Making an effort: develop it right
Even after so many years programming I still find it a shock to sit with someone and they immediately want to cut corners. Without the any immediate deadline and pressure to want to hack something out so it works then leave it to rot. It is maddening to come to a system that a buiness has spent a fortune redeveloping only to find it's no more maintainable than a legacy solution. There are a number of reasons why developers might be encouraged to throw a solution together:
It's a throwaway script
No matter how temporary a program may seem it is worth doing right because temporary fixes have a habit of staying round for a long time. Even if you are never going to work on the program again, there is a kind of Karma involved--- you should leave the code how you'd expect to find it. Don't speculate the solution will not last too long. This question was addressed in a column for the Communications of the ACM, George V. Neville-Neil writes:
Computer programmers and engineers are in a unique position when it comes to the work we do. We are both scientists, dealing in the abstractions that help us solve problems as well as craftspersons, turning those abstractions upon our modern lathes that help make the modern world what it is. When we craft our code well it works more effectively and more beautifully, helping to create better systems. When we rush the job, and ignore the nicks and scratches, the parts fail to fit and eventually we’re left with software that looks more like that fort you built in the backyard when you were a child. Sure, it was fun to hang out in that fort, but you ran back to the house at the first sign of a real rainstorm.
One exceptions is Architectural Spikes where technology is first tried to test it's viability before developing the system.
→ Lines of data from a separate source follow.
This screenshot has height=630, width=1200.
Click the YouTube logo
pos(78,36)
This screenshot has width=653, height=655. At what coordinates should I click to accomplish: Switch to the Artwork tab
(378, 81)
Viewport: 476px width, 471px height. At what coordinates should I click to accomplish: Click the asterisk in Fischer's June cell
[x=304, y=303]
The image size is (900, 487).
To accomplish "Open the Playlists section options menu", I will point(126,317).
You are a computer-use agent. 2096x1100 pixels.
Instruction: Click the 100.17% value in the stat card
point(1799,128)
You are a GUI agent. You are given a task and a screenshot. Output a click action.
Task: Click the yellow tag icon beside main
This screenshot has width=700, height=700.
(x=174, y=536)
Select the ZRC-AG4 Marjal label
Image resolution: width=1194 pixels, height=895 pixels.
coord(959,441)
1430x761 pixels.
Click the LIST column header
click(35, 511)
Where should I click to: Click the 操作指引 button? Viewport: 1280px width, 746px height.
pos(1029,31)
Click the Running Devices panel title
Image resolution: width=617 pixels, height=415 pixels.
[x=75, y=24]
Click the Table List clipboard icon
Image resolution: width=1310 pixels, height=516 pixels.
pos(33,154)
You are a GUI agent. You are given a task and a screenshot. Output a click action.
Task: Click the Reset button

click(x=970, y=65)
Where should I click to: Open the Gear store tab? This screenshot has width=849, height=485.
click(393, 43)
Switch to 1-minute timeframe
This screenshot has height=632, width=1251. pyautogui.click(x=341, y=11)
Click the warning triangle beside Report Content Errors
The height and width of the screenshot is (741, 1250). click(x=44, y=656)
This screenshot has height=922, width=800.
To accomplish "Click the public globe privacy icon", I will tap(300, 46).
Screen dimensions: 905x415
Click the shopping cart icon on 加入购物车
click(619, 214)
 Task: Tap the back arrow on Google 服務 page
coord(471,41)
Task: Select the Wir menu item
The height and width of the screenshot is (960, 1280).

Tight deadline on a production system
Outage is can be expensive, and doing the quickest thing to get the system back on line often requires the software equivalent of duct-tape. Duct tape in the real world is used in a crisis, once the crisis is over then a real solution that will stand the test of time will be found. A famous example, that may illustrate this, is the building of an air-filter on Apollo 13. These air filters scrub the air to keep it breathable by removing the CO2. NASA certainly would not have sent the mission up with cobbled together filters, it's only after complete failure that a temporary measure was taken. There is an equivalent to software duct tape in live environments but the cost to make sure that a solution that has some longevity is important.
It is time consuming
Developing good software is time consuming. Cutting corners to meet the market can be counter productive and a false economy: if a new product is not developed to be maintainable when the product does take up the development team can struggle to meet demand. One reason to develop software well is that it is extensible and stands a better chance of remaining defect free. This is especially true of testing. When systems are developed alongside their tests, and the system is structured to be testable, then regression-testing and releasing happens much quicker. Some years ago I worked on a system where all testing was done by hand. The customers would scream for features, developers would struggle to add changes without introducing defects and the whole development cycle slowed down. Spending some time up front on good development means the business remains viable.